Fitness Challenge Guidelines and Instructions
- Warm up and stretch prior to starting each day’s workout assignment.
- Complete as many repetitions of the assigned exercises as possible within a 20-second interval.
- After 20 seconds of work, rest for 10 seconds before repeating that same exercise.
- For each exercise, you should work for 20 seconds followed by rest for 10 seconds for a total of 8 times before proceeding to the next movement.
- With each week, the tabata workouts increase in length. However, if this is too difficult, repeat the Week 1 exercise assigments.
- Remember to cool down after each workout and to drink plenty of water as well as replenish electrolytes.
- Because tabata workouts are high intensity, make sure that you are cleared by a physician to exercise at this level.

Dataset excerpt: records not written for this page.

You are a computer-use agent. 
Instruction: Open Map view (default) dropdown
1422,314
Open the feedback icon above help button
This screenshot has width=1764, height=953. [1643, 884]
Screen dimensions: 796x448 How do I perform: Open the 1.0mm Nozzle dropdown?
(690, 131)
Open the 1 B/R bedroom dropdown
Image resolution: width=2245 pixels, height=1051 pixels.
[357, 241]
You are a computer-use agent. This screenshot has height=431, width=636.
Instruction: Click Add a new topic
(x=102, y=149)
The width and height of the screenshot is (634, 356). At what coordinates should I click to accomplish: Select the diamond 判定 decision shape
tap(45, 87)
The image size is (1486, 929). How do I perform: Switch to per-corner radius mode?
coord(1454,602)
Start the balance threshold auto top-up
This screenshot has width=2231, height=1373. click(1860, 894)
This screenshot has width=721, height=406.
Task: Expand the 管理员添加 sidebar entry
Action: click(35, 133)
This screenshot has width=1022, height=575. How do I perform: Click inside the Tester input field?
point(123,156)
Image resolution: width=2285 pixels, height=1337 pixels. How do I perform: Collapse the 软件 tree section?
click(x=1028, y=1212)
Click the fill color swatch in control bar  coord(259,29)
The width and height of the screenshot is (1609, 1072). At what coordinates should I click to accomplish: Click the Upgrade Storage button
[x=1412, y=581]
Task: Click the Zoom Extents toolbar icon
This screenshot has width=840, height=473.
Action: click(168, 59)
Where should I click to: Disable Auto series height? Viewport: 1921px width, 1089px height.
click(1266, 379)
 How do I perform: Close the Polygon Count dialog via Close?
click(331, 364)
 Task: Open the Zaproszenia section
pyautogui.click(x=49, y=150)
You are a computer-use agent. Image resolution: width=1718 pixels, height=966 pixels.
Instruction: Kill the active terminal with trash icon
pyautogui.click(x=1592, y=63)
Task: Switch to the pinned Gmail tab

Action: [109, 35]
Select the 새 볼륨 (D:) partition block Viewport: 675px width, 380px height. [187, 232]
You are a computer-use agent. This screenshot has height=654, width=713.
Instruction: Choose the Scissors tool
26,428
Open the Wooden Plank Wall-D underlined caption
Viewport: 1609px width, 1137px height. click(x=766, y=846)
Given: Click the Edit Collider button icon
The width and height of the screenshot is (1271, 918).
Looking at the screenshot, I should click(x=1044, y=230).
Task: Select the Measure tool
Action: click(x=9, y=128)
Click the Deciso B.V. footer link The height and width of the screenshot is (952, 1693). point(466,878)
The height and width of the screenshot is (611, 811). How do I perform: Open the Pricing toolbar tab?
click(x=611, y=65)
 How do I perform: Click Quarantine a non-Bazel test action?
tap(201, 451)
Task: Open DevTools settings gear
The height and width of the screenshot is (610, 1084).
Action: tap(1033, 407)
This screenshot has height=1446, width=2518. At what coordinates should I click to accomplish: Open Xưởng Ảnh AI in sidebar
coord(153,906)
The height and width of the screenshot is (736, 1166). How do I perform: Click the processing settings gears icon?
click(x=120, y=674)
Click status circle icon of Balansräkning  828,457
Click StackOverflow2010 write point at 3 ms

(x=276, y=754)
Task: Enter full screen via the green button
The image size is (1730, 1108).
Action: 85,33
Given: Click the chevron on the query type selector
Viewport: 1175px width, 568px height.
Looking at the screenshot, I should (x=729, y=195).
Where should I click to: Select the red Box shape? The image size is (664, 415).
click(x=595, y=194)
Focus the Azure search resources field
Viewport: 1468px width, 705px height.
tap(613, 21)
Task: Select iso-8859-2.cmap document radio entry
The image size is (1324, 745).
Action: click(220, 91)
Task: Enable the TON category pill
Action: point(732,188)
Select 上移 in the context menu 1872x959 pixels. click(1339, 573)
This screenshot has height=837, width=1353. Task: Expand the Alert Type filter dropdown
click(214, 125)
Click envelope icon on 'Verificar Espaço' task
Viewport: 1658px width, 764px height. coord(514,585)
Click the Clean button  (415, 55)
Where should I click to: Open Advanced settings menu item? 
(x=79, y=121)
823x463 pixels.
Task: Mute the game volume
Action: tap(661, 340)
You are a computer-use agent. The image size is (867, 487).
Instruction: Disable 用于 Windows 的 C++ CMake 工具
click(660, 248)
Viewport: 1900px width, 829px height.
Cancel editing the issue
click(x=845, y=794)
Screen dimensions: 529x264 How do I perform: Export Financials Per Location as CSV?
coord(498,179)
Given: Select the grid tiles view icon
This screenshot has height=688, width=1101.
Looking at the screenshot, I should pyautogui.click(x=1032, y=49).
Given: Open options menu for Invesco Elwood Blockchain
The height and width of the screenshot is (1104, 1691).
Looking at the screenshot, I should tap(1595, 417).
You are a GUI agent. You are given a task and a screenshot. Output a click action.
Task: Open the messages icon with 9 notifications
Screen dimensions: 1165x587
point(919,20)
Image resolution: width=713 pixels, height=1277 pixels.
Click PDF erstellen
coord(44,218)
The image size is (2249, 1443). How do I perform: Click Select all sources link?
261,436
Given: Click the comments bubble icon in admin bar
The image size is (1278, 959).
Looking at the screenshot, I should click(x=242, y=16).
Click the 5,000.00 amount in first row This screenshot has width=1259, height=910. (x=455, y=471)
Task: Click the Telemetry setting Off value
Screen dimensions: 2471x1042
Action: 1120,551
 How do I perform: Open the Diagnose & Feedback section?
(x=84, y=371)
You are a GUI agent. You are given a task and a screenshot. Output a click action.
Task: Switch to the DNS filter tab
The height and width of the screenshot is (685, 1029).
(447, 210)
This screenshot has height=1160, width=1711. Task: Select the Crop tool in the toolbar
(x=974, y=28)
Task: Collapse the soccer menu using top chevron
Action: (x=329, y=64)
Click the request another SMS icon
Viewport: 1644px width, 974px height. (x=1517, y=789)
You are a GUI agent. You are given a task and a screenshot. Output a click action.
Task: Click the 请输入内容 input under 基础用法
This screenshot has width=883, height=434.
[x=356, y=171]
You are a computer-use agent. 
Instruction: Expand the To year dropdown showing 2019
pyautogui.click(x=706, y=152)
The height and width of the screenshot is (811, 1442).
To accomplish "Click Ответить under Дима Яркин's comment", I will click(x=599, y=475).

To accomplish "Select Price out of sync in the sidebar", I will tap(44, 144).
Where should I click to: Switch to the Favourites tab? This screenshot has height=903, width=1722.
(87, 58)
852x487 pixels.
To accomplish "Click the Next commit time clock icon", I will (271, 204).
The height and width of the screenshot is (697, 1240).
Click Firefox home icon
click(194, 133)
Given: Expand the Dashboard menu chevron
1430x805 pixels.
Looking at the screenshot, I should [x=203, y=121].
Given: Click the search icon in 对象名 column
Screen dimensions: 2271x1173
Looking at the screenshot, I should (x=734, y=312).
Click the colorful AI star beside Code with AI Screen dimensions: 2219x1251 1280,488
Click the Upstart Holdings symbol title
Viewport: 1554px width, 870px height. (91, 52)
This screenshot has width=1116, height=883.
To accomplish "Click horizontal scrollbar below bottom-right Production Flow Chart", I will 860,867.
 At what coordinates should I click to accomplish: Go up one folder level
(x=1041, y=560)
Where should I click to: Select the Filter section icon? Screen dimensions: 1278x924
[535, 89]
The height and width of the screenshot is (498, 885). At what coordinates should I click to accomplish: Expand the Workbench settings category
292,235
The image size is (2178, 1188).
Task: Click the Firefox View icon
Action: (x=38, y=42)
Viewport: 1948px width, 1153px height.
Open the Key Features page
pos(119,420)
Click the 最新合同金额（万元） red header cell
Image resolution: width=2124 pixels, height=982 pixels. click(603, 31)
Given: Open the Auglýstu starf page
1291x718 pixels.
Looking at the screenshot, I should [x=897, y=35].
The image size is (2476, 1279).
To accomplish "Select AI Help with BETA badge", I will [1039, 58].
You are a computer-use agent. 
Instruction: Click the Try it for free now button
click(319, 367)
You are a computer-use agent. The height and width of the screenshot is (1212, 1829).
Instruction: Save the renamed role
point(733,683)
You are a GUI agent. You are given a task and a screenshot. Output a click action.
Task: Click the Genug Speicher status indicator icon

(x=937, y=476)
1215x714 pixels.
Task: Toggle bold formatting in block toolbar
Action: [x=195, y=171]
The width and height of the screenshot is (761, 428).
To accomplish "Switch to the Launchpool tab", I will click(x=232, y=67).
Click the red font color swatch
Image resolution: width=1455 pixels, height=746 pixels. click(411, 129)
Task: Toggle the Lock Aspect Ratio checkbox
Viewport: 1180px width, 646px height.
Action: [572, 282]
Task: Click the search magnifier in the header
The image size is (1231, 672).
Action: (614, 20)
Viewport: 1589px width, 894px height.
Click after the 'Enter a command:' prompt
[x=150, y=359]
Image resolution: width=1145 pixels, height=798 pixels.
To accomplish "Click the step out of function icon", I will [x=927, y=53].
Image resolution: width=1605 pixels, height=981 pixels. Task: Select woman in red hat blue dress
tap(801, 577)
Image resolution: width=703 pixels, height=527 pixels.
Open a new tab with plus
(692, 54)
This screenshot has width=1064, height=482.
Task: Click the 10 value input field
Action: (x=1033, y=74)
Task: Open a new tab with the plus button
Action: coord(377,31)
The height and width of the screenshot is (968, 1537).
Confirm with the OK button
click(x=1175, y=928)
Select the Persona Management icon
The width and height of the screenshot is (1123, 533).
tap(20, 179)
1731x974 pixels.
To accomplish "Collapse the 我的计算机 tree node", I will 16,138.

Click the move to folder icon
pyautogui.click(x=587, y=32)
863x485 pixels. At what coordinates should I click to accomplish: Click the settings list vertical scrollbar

- Familiarize yourself with the proper form for each of the exercises, before attempting them in order to prevent injury. As an alternative, if you are not comfortable completing certain exercises, feel free to substitute them out for other ones.
- If you feel yourself starting to get fatigued, slow down the pace at which you are completing the repetitions during the 20-second work period.
- Although tabata is designed for intermediate to advanced workout levels, if you are a beginner, you do not have to complete each exercise for 8 rounds total. You can decrease the number of rounds to best fit your level of fitness. Additionally, you can slow down the pace at which you are completing the exercises and/or modify the movements.